### Data supplied

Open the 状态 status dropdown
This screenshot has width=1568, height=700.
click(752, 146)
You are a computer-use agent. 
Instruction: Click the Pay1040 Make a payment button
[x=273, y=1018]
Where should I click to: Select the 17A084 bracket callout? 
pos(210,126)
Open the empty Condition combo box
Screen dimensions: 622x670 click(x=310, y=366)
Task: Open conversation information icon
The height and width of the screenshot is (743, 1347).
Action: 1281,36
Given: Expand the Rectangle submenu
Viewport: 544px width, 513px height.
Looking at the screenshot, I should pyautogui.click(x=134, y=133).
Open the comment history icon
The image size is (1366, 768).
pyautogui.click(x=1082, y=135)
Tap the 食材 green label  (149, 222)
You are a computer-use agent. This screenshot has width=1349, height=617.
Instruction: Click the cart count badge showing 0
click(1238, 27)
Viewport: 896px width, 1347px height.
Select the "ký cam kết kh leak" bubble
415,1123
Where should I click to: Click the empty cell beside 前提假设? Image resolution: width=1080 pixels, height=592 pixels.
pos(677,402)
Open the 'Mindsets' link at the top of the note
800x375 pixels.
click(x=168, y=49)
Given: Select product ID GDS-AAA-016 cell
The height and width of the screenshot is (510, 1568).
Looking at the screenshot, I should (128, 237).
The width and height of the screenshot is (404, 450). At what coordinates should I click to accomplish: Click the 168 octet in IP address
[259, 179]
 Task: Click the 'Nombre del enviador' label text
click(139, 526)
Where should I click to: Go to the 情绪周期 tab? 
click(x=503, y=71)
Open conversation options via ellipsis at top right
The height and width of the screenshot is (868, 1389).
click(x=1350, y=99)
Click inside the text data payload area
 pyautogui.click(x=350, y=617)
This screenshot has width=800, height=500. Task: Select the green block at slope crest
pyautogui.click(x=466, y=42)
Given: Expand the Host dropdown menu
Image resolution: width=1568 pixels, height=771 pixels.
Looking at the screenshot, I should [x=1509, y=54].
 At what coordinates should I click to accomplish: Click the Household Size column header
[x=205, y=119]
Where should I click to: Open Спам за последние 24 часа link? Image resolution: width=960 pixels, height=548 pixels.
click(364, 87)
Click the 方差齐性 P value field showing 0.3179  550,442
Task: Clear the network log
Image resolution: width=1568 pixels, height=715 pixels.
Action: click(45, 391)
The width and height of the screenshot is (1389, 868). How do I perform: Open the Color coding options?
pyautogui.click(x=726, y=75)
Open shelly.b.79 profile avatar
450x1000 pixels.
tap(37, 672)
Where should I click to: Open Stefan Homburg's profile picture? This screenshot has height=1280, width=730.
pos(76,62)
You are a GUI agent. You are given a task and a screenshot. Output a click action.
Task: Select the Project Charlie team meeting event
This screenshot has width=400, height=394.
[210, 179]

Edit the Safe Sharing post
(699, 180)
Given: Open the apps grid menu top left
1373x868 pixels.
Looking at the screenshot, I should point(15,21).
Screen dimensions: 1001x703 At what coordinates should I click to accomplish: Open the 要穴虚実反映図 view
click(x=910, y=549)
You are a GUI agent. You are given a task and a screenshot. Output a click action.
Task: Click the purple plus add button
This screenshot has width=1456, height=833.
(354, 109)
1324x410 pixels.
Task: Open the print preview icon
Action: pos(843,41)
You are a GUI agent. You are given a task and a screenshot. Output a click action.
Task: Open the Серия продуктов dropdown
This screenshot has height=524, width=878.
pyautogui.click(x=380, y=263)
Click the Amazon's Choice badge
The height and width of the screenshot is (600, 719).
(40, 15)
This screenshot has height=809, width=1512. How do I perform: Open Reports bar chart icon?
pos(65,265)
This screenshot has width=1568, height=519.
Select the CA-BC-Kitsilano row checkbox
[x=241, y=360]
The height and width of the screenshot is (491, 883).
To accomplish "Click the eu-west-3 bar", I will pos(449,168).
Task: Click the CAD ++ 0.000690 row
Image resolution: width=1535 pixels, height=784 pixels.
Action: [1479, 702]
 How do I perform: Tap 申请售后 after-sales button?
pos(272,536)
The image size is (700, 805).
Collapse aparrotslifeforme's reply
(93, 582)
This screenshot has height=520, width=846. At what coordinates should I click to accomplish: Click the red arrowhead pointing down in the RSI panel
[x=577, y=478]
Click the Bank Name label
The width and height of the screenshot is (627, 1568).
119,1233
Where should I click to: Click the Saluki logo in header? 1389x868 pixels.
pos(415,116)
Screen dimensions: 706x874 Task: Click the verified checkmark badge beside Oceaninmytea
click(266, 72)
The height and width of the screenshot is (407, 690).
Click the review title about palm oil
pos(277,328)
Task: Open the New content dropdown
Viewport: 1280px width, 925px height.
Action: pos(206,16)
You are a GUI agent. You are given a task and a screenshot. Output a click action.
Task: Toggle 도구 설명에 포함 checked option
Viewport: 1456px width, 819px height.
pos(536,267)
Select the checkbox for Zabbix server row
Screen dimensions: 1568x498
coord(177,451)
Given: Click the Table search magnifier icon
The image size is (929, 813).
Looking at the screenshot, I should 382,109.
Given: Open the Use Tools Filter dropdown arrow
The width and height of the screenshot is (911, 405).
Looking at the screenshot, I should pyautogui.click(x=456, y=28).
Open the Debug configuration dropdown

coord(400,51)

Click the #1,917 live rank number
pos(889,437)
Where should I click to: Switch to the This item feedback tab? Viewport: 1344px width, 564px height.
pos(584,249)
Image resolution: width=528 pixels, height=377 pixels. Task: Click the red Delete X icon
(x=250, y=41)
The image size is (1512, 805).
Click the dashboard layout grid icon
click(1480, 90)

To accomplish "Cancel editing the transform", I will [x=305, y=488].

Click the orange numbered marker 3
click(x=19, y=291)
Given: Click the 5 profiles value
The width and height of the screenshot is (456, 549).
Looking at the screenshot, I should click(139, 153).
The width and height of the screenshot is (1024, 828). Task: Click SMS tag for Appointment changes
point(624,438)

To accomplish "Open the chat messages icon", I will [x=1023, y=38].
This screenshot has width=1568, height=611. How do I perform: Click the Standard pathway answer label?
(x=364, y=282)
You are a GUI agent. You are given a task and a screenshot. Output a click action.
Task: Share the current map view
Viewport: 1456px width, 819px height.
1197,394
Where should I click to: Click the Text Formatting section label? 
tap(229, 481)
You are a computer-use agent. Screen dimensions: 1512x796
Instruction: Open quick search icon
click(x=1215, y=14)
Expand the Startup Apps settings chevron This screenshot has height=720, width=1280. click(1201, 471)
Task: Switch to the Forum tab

### What to do
Can you rewrite the entire listing above as a numbered list, leaving out the blank lines?

### Output below
1. Open the 状态 status dropdown
2. This screenshot has width=1568, height=700.
3. click(752, 146)
4. You are a computer-use agent. 
5. Instruction: Click the Pay1040 Make a payment button
6. [x=273, y=1018]
7. Where should I click to: Select the 17A084 bracket callout? 
8. pos(210,126)
9. Open the empty Condition combo box
10. Screen dimensions: 622x670 click(x=310, y=366)
11. Task: Open conversation information icon
12. The height and width of the screenshot is (743, 1347).
13. Action: 1281,36
14. Given: Expand the Rectangle submenu
15. Viewport: 544px width, 513px height.
16. Looking at the screenshot, I should pyautogui.click(x=134, y=133).
17. Open the comment history icon
18. The image size is (1366, 768).
19. pyautogui.click(x=1082, y=135)
20. Tap the 食材 green label  (149, 222)
21. You are a computer-use agent. This screenshot has width=1349, height=617.
22. Instruction: Click the cart count badge showing 0
23. click(1238, 27)
24. Viewport: 896px width, 1347px height.
25. Select the "ký cam kết kh leak" bubble
26. 415,1123
27. Where should I click to: Click the empty cell beside 前提假设? Image resolution: width=1080 pixels, height=592 pixels.
28. pos(677,402)
29. Open the 'Mindsets' link at the top of the note
30. 800x375 pixels.
31. click(x=168, y=49)
32. Given: Select product ID GDS-AAA-016 cell
33. The height and width of the screenshot is (510, 1568).
34. Looking at the screenshot, I should (128, 237).
35. The width and height of the screenshot is (404, 450). At what coordinates should I click to accomplish: Click the 168 octet in IP address
36. [259, 179]
37.  Task: Click the 'Nombre del enviador' label text
38. click(139, 526)
39. Where should I click to: Go to the 情绪周期 tab? 
40. click(x=503, y=71)
41. Open conversation options via ellipsis at top right
42. The height and width of the screenshot is (868, 1389).
43. click(x=1350, y=99)
44. Click inside the text data payload area
45.  pyautogui.click(x=350, y=617)
46. This screenshot has width=800, height=500. Task: Select the green block at slope crest
47. pyautogui.click(x=466, y=42)
48. Given: Expand the Host dropdown menu
49. Image resolution: width=1568 pixels, height=771 pixels.
50. Looking at the screenshot, I should [x=1509, y=54].
51.  At what coordinates should I click to accomplish: Click the Household Size column header
52. [x=205, y=119]
53. Where should I click to: Open Спам за последние 24 часа link? Image resolution: width=960 pixels, height=548 pixels.
54. click(364, 87)
55. Click the 方差齐性 P value field showing 0.3179  550,442
56. Task: Clear the network log
57. Image resolution: width=1568 pixels, height=715 pixels.
58. Action: click(45, 391)
59. The width and height of the screenshot is (1389, 868). How do I perform: Open the Color coding options?
60. pyautogui.click(x=726, y=75)
61. Open shelly.b.79 profile avatar
62. 450x1000 pixels.
63. tap(37, 672)
64. Where should I click to: Open Stefan Homburg's profile picture? This screenshot has height=1280, width=730.
65. pos(76,62)
66. You are a GUI agent. You are given a task and a screenshot. Output a click action.
67. Task: Select the Project Charlie team meeting event
68. This screenshot has width=400, height=394.
69. [210, 179]
70. Edit the Safe Sharing post
71. (699, 180)
72. Given: Open the apps grid menu top left
73. 1373x868 pixels.
74. Looking at the screenshot, I should point(15,21).
75. Screen dimensions: 1001x703 At what coordinates should I click to accomplish: Open the 要穴虚実反映図 view
76. click(x=910, y=549)
77. You are a GUI agent. You are given a task and a screenshot. Output a click action.
78. Task: Click the purple plus add button
79. This screenshot has width=1456, height=833.
80. (354, 109)
81. 1324x410 pixels.
82. Task: Open the print preview icon
83. Action: pos(843,41)
84. You are a GUI agent. You are given a task and a screenshot. Output a click action.
85. Task: Open the Серия продуктов dropdown
86. This screenshot has height=524, width=878.
87. pyautogui.click(x=380, y=263)
88. Click the Amazon's Choice badge
89. The height and width of the screenshot is (600, 719).
90. (40, 15)
91. This screenshot has height=809, width=1512. How do I perform: Open Reports bar chart icon?
92. pos(65,265)
93. This screenshot has width=1568, height=519.
94. Select the CA-BC-Kitsilano row checkbox
95. [x=241, y=360]
96. The height and width of the screenshot is (491, 883).
97. To accomplish "Click the eu-west-3 bar", I will pos(449,168).
98. Task: Click the CAD ++ 0.000690 row
99. Image resolution: width=1535 pixels, height=784 pixels.
100. Action: [1479, 702]
101.  How do I perform: Tap 申请售后 after-sales button?
102. pos(272,536)
103. The image size is (700, 805).
104. Collapse aparrotslifeforme's reply
105. (93, 582)
106. This screenshot has height=520, width=846. At what coordinates should I click to accomplish: Click the red arrowhead pointing down in the RSI panel
107. [x=577, y=478]
108. Click the Bank Name label
109. The width and height of the screenshot is (627, 1568).
110. 119,1233
111. Where should I click to: Click the Saluki logo in header? 1389x868 pixels.
112. pos(415,116)
113. Screen dimensions: 706x874 Task: Click the verified checkmark badge beside Oceaninmytea
114. click(266, 72)
115. The height and width of the screenshot is (407, 690).
116. Click the review title about palm oil
117. pos(277,328)
118. Task: Open the New content dropdown
119. Viewport: 1280px width, 925px height.
120. Action: pos(206,16)
121. You are a GUI agent. You are given a task and a screenshot. Output a click action.
122. Task: Toggle 도구 설명에 포함 checked option
123. Viewport: 1456px width, 819px height.
124. pos(536,267)
125. Select the checkbox for Zabbix server row
126. Screen dimensions: 1568x498
127. coord(177,451)
128. Given: Click the Table search magnifier icon
129. The image size is (929, 813).
130. Looking at the screenshot, I should 382,109.
131. Given: Open the Use Tools Filter dropdown arrow
132. The width and height of the screenshot is (911, 405).
133. Looking at the screenshot, I should pyautogui.click(x=456, y=28).
134. Open the Debug configuration dropdown
135. coord(400,51)
136. Click the #1,917 live rank number
137. pos(889,437)
138. Where should I click to: Switch to the This item feedback tab? Viewport: 1344px width, 564px height.
139. pos(584,249)
140. Image resolution: width=528 pixels, height=377 pixels. Task: Click the red Delete X icon
141. (x=250, y=41)
142. The image size is (1512, 805).
143. Click the dashboard layout grid icon
144. click(1480, 90)
145. To accomplish "Cancel editing the transform", I will [x=305, y=488].
146. Click the orange numbered marker 3
147. click(x=19, y=291)
148. Given: Click the 5 profiles value
149. The width and height of the screenshot is (456, 549).
150. Looking at the screenshot, I should click(139, 153).
151. The width and height of the screenshot is (1024, 828). Task: Click SMS tag for Appointment changes
152. point(624,438)
153. To accomplish "Open the chat messages icon", I will [x=1023, y=38].
154. This screenshot has width=1568, height=611. How do I perform: Click the Standard pathway answer label?
155. (x=364, y=282)
156. You are a GUI agent. You are given a task and a screenshot. Output a click action.
157. Task: Share the current map view
158. Viewport: 1456px width, 819px height.
159. 1197,394
160. Where should I click to: Click the Text Formatting section label? 
161. tap(229, 481)
162. You are a computer-use agent. Screen dimensions: 1512x796
163. Instruction: Open quick search icon
164. click(x=1215, y=14)
165. Expand the Startup Apps settings chevron This screenshot has height=720, width=1280. click(1201, 471)
166. Task: Switch to the Forum tab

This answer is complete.